📂Numerical Analysis

Gaussian Quadrature for Numerically Computing Improper Integrals

Definition ¹

Gauss-Chebyshev Quadrature

$$ \int_{-1}^{1} {{ 1 } \over { \sqrt{1 - x^2 } }} f(x) dx \approx \sum_{i=1}^{n} w_{i} f( x_{i} ) $$ $$ w_{i} = {{ \pi } \over { n }} $$ Here, $x_{i}$s are the Chebyshev nodes that satisfy $T_{n}(x) = 0$.

Gauss-Laguerre Quadrature

$$ \int_{0}^{\infty} e^{-x} f(x) dx \approx \sum_{i=1}^{n} w_{i} f( x_{i} ) $$ $$ w_{i} = {{ x_{i} } \over { (n+1)^2 \left[ L_{n+1} (x_{i} ) \right]^2 }} $$ Here, $x_{i}$s are the Laguerre nodes that satisfy $L_{n}(x) = 0$.

Gauss-Hermite Quadrature

$$ \int_{-\infty}^{\infty} e^{-x^2} f(x) dx \approx \sum_{i=1}^{n} w_{i} f( x_{i} ) $$ $$ w_{i} = {{ 2^{n-1} n! \sqrt{ \pi } } \over { n^2 \left[ H_{n-1} (x_{i} ) \right]^2 }} $$ Here, $x_{i}$s are the Hermite nodes that satisfy $H_{n} (x) = 0$.

Explanation

The Gauss quadrature is excellent in itself, and it can perform calculations even when the integration range is infinitely given, by choosing nodes wisely.

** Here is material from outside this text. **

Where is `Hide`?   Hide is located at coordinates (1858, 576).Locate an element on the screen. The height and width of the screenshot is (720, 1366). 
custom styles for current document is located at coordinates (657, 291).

For improper integrals, if $f$ does not contain $\displaystyle {{ 1 } \over { \sqrt{1-x^2} }}$, $e^{-x}$, $e^{-x^2}$, you can use the trick of making $g$ as follows. $$ \begin{align*} \int_{0}^{\infty} f(x) dx =& \int_{0}^{\infty} f(x) e^{x} e^{-x} dx \\ =& \int_{0}^{\infty} g(x) e^{-x} dx \end{align*} $$ Let’s look at the motive of the Gauss-Chebyshev quadrature. Chebyshev nodes are given as follows. $$ x_{i} = \cos \left( {{ 2i-1 } \over { 2n }} \pi \right) $$ Of course, these nodes are discrete, but if viewed continuously, it can be accepted as variable substitution as follows. $$ \begin{align*} dx =& - \pi \sin \pi t dt \\ =& - \pi \sqrt{1 - x^2 } dt \end{align*} $$ When performing such substitution integration, $$ \begin{align*} \int_{-1}^{1} {{ 1 } \over { \sqrt{1 - x^2 } }} f(x) dx =& - \pi \int_{1}^{0} {{ 1 } \over { \sqrt{1 - x^2 } }} f(x) \sqrt{1 - x^2 } dt \\ =& \pi \int_{0}^{1} f \left( \cos ( \pi t ) \right) dt \\ \approx & \pi {{ 1 } \over { n }} \sum_{i=1}^{n} f \left( \cos \left( {{ 2 i - 1 } \over { 2n }} \pi \right) \right) \end{align*} $$ Of course, this is not an accurate derivation, and it is not necessarily related to the Gauss quadrature either. The purpose of the above formula development is to verify that the idea of choosing special nodes can be similar to substitution.